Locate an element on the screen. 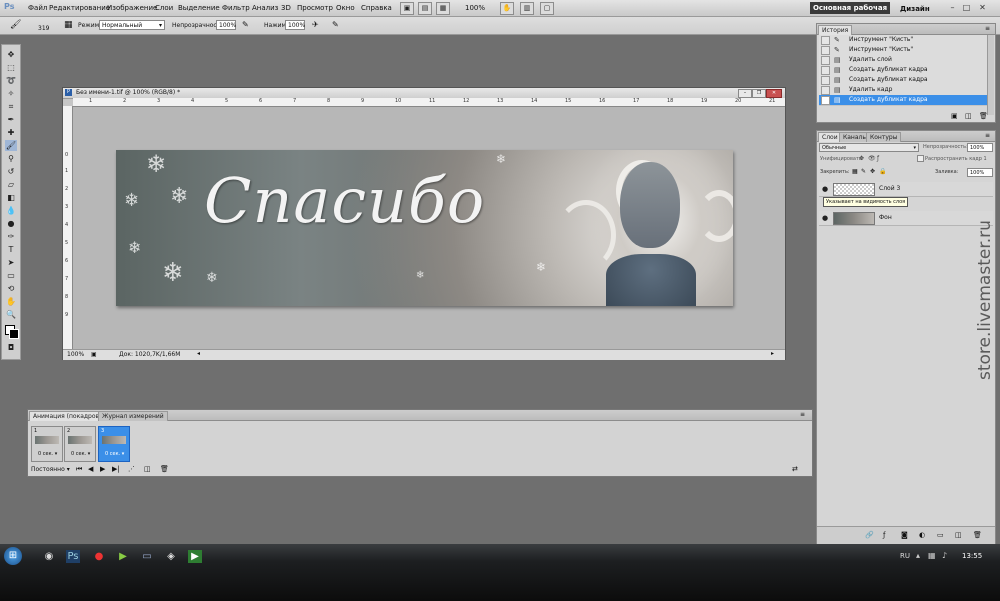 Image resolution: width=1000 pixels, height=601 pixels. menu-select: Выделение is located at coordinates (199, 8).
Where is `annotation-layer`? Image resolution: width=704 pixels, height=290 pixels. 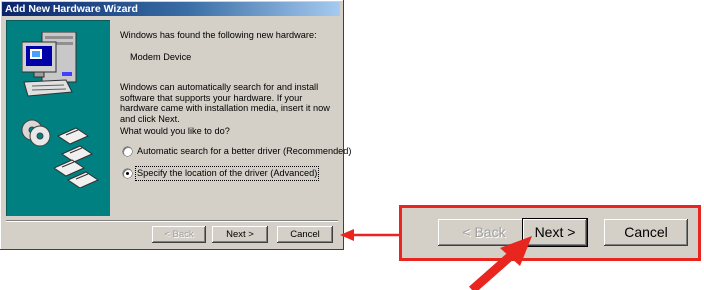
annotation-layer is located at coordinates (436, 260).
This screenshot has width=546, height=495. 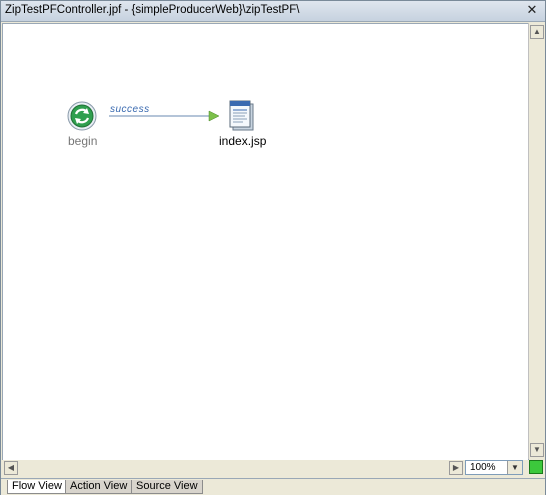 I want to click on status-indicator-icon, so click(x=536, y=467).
___
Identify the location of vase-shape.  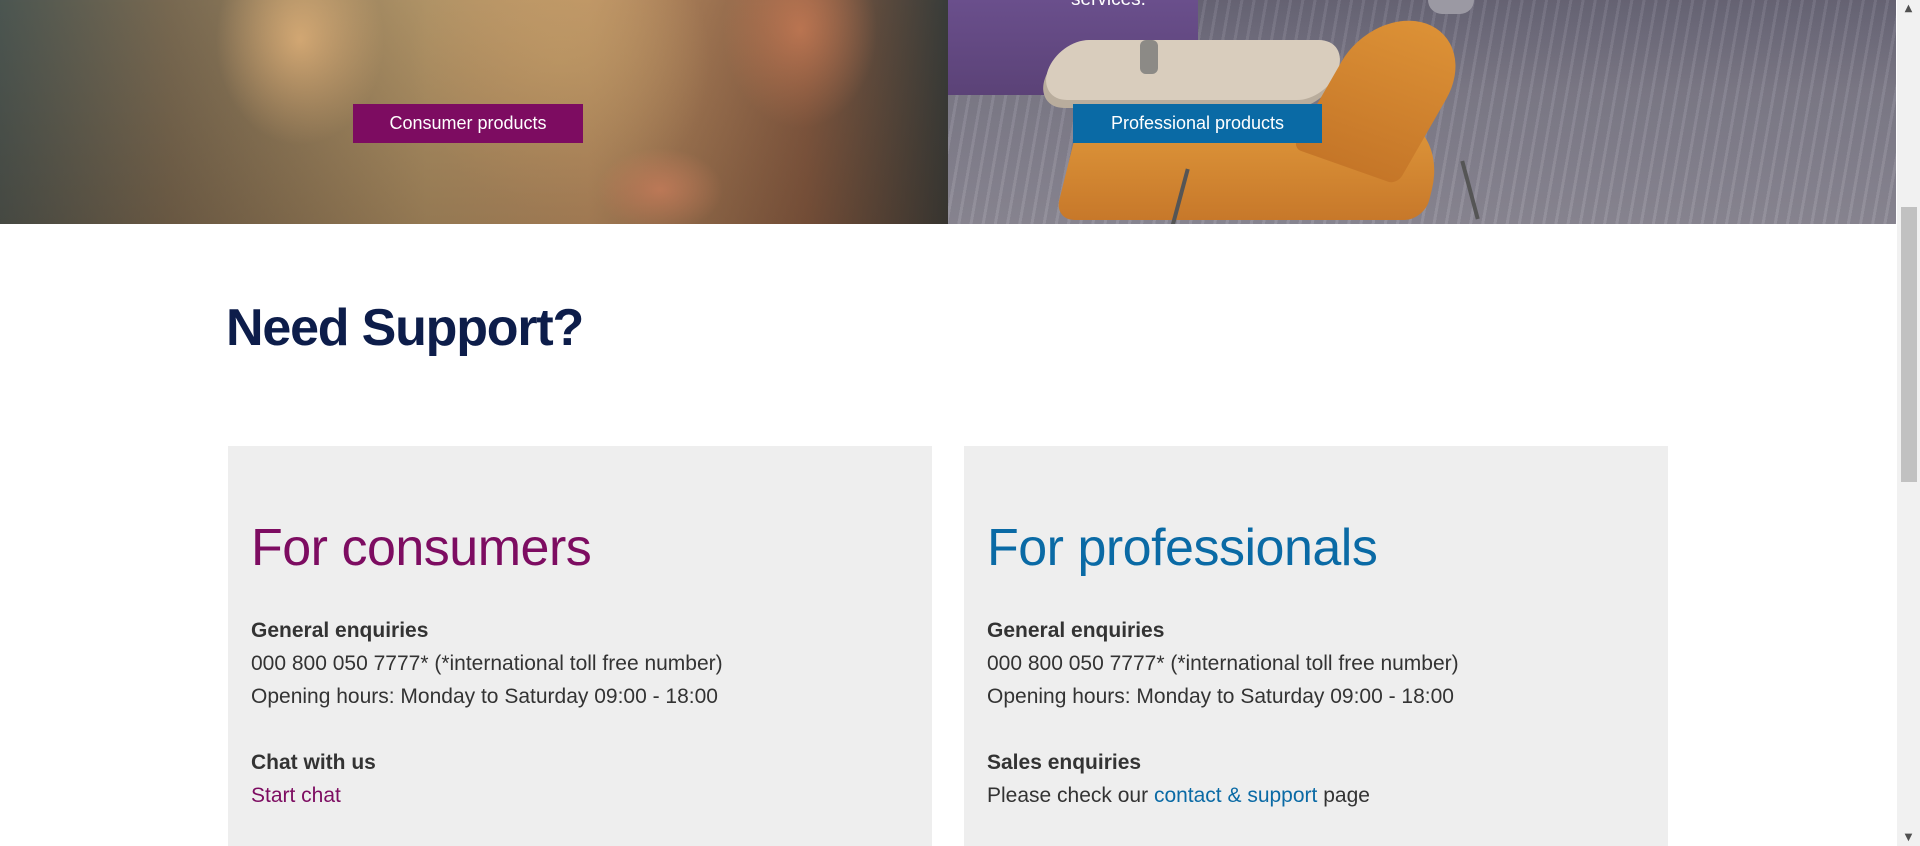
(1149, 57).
___
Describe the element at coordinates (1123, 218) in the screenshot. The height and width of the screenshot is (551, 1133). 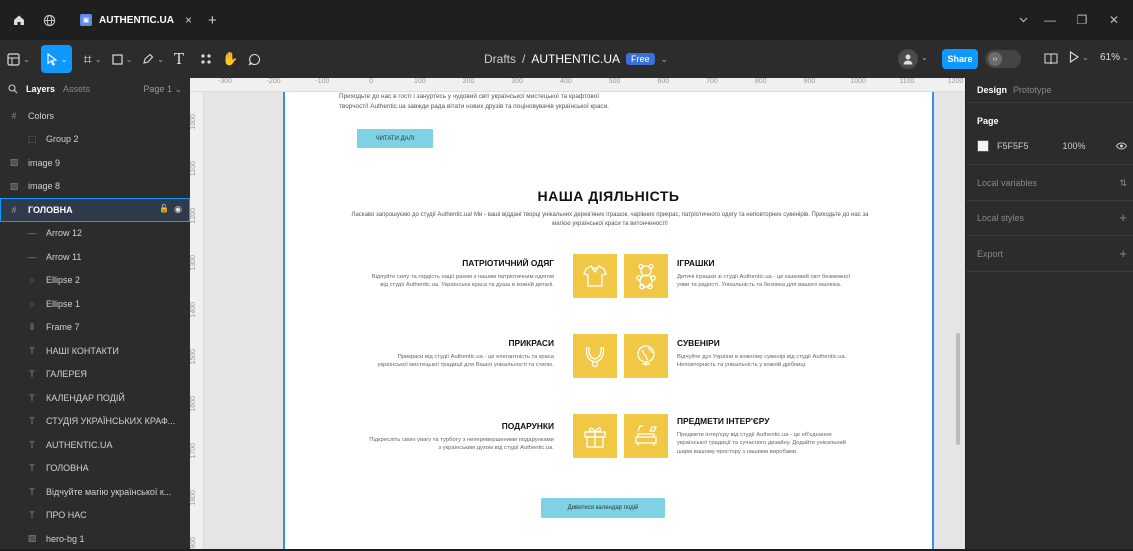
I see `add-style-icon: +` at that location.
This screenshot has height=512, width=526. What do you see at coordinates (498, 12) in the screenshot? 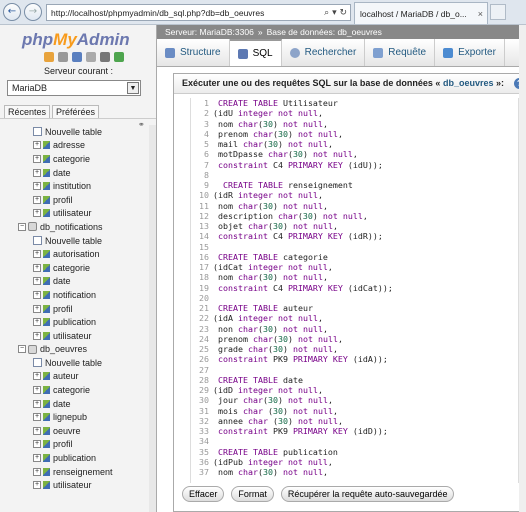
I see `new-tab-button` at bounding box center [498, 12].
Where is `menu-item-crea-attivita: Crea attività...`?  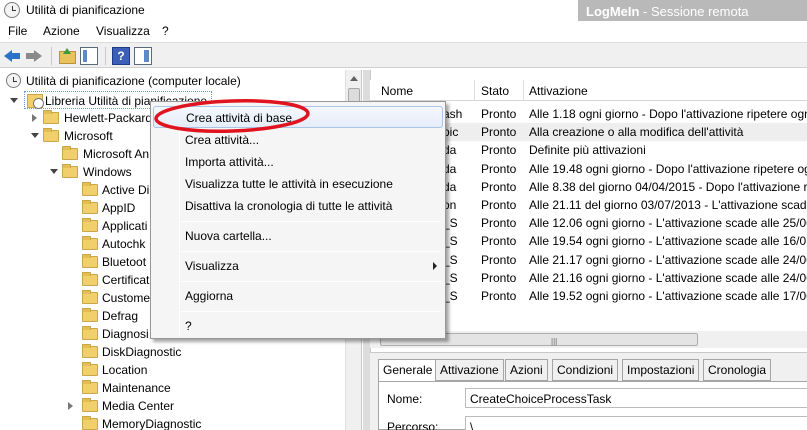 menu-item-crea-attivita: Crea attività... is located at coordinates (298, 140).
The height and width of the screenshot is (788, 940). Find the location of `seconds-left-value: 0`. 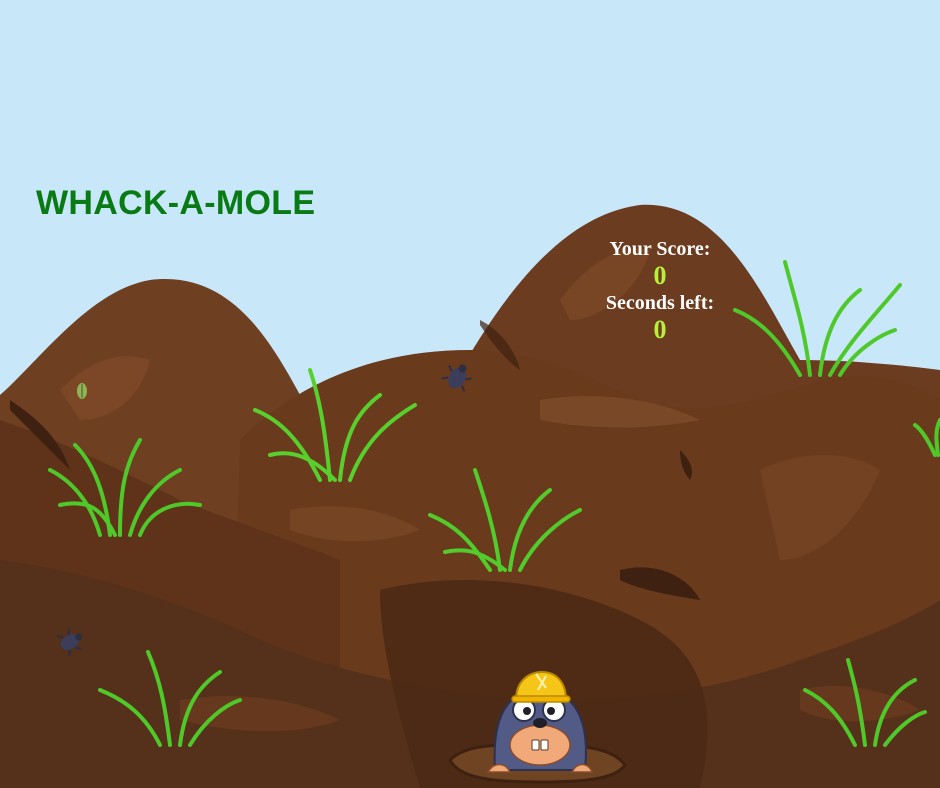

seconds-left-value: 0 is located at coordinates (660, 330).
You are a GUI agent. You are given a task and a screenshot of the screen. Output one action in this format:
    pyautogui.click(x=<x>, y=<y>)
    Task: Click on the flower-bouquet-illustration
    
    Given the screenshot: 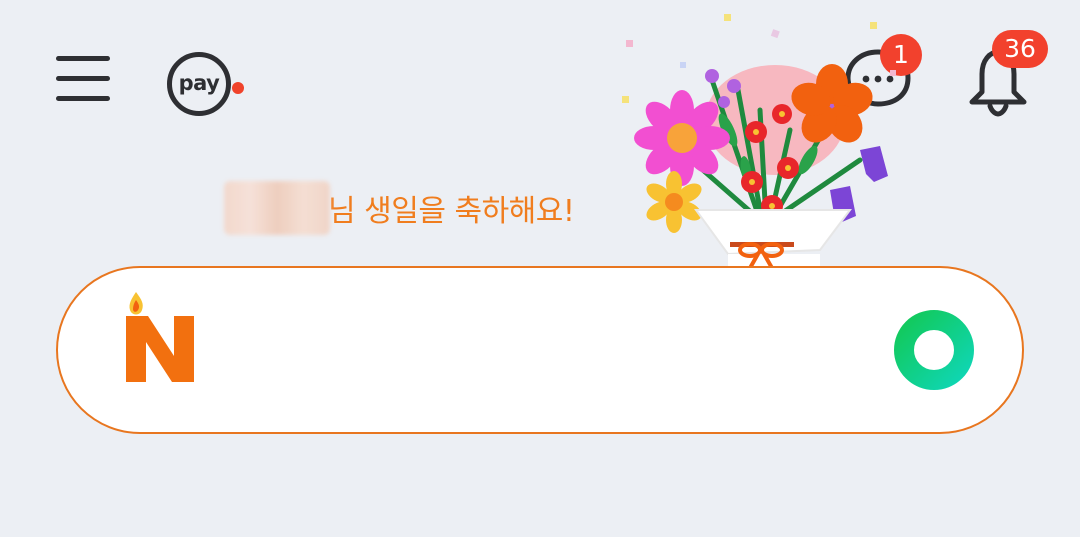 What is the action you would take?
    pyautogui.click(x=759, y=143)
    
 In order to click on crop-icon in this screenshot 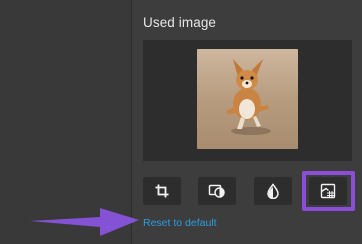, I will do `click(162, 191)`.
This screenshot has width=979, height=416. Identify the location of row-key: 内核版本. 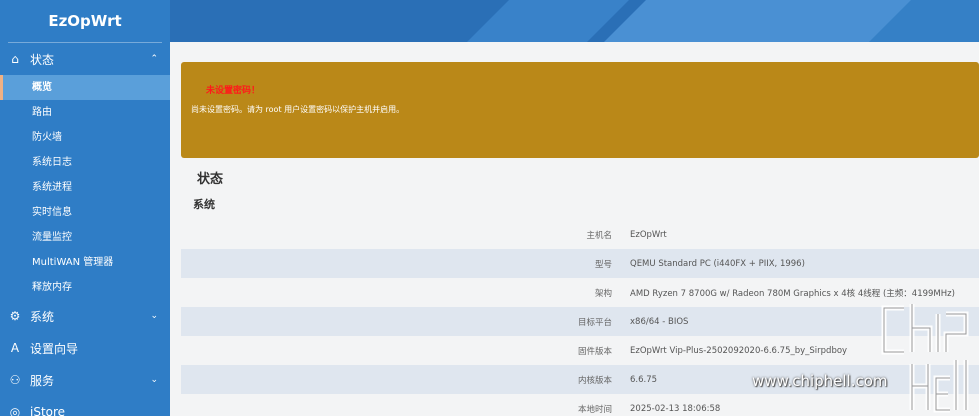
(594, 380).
___
Can you render the records from the line containing "Describe the element" through the line containing "center [498, 12].", both included, as a numbered list with no blank lines? Give only those lines and leave out the pictures.

1. Describe the element at coordinates (1123, 218) in the screenshot. The height and width of the screenshot is (551, 1133). 
2. I see `add-style-icon: +` at that location.
3. This screenshot has height=512, width=526. What do you see at coordinates (498, 12) in the screenshot? 
4. I see `new-tab-button` at bounding box center [498, 12].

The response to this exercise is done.